At this point, I hardly need to remind you that Nightskyradio in still going strong, or should I say Kyarying on heartily, with his Rocktober COUNTDOWN FRIDAYS!!!!!!!!!!! One! One little Friday! Ha! Two!! Two fabulous Fridays!! Ha ha!! Three!!! Three freaky, phantasmagoric Fridays!!! Ha ha haaa!!! FOUR!!!! Four fabulous, freaky, phantasmogorical Fridays!!!! Ha ha ha ha!!!! . . .

Yeah, things are heating up infernally as Nightsky hits his stride and pulls out all the stops for this penultimate Friday night Halloween knockout.

Four!!!! Four mixed metaphors!!!! Ha ha ha ha!!!!

Marking the Double Nought Milestones

My blogdaddy Nightsky hit 200 posts, for which the only appropriate response is a full length movie.

By uncanny coincidence, Whud Yuhd Faye is also hitting the double noughts at the same time. Five double oh, people. Yes, this post is the big five double-a-rooni. Five. Oh. Oh.

In this epic but pathetically doomed Oedipal struggle, yours truly, the miscreant son, has been trying to outdo Dad with all that manic posting, especially in the initial months of this blogging adventure. Predictably, the results have been questionable in terms of quality . . . but, by gosh . . . THERE’S NO QUESTION AT ALL IN TERMS OF QUANTITY!!!!!!!!!!!!!!!!!!

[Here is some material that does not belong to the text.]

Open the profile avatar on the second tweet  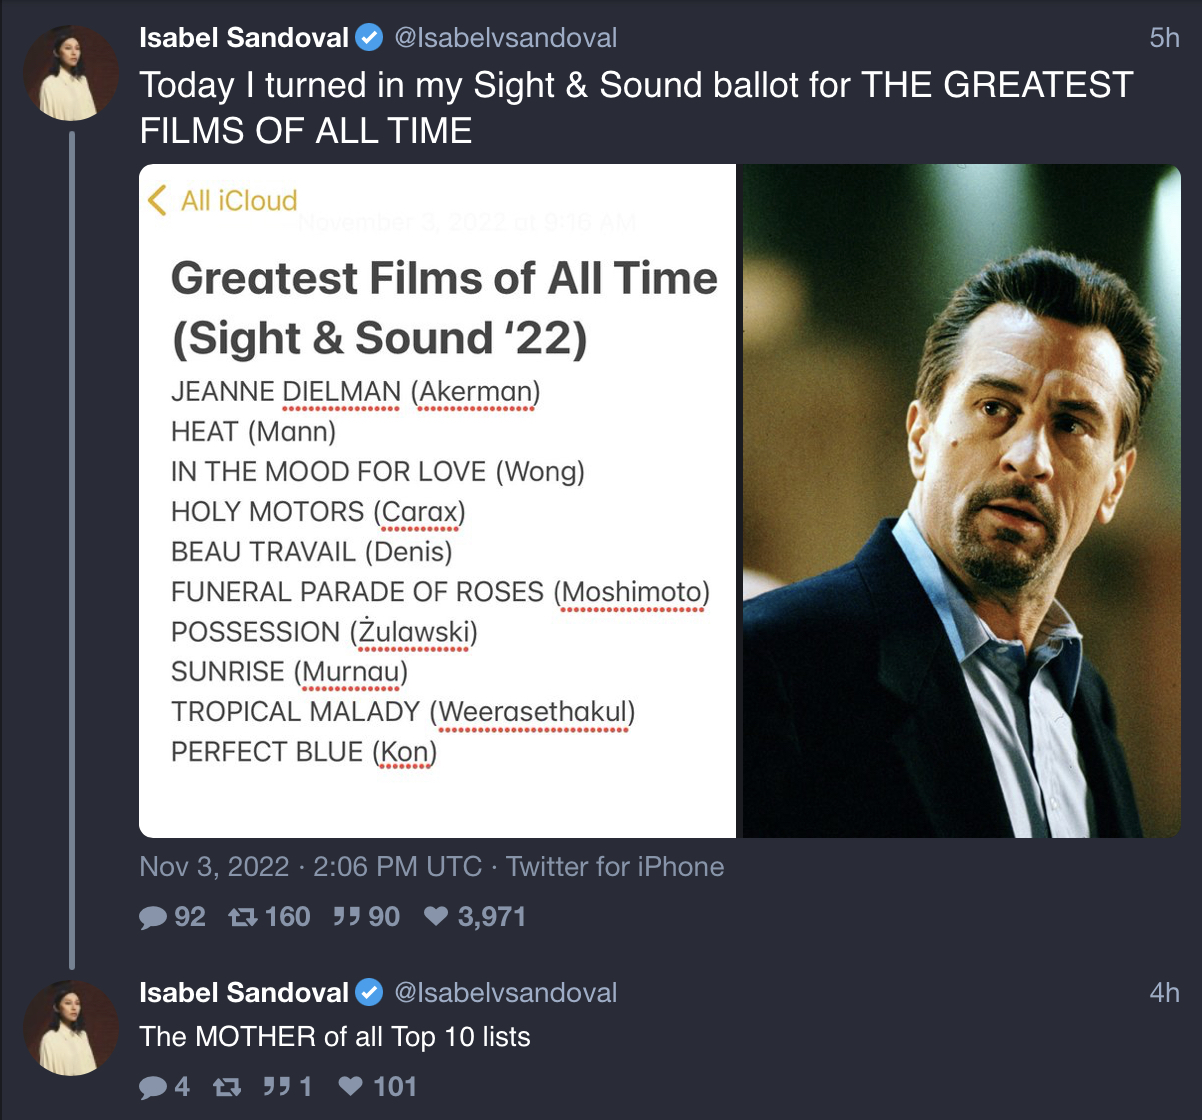71,1027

And like Nightsky, we celebrate by playing with numbers. In our case, we will start with five and lay on the zeroes one by one until we get to 500. Let us begin!

OK, I’ve never been a huge Brubeck fan, but he definitely had his moments and this was one of them.

“Take Five,” with Paul Desmond (sax), Eugene Wright (bass), Joe Morello (drums). The album Time Out (1959) was the first jazz album to go past platinum. I just remembered: I was also told Brubeck took a spiritual direction with his music later in life, which is something we’ll have to investigate for our Sunday selections.

Anyway, Wikipedia tells me Dave Brubeck suffered a serious spinal injury after diving into the Hawaiian surf in 1951. (Hey, fifties!) Not good for Dave Brubeck. But who knows what graces came out of it, including a life path that led to the first jazz album to go past platinum? One good thing that definitely came out of that incident, though, is that it gives me a nifty little segue to the next clip, which may be among the top five, certainly the top ten tv show themes EVER!

And now, all we need is one more zero, which we find supplied by none other than Chick Corea and Return to Forever.

“500 Miles High,” from Light as a Feather (1973). Chick Corea (keyboards), Flora Purim (vocals), Joe Farrell (sax), Stanley Clark (bass), Airto Moreira (percussion). (I want you to know that I wrote all that album info from my head, and when I went back to check the only thing I got wrong was that Joe Farrell has two “l”s at the end of his name, not one.)

Let it also be known that my other blog associates, that zany, rollicking hippie commune that has come to be known as The Blog of Funny Names, also hit the big 5-0-0 not too long ago. I’m only a little behind.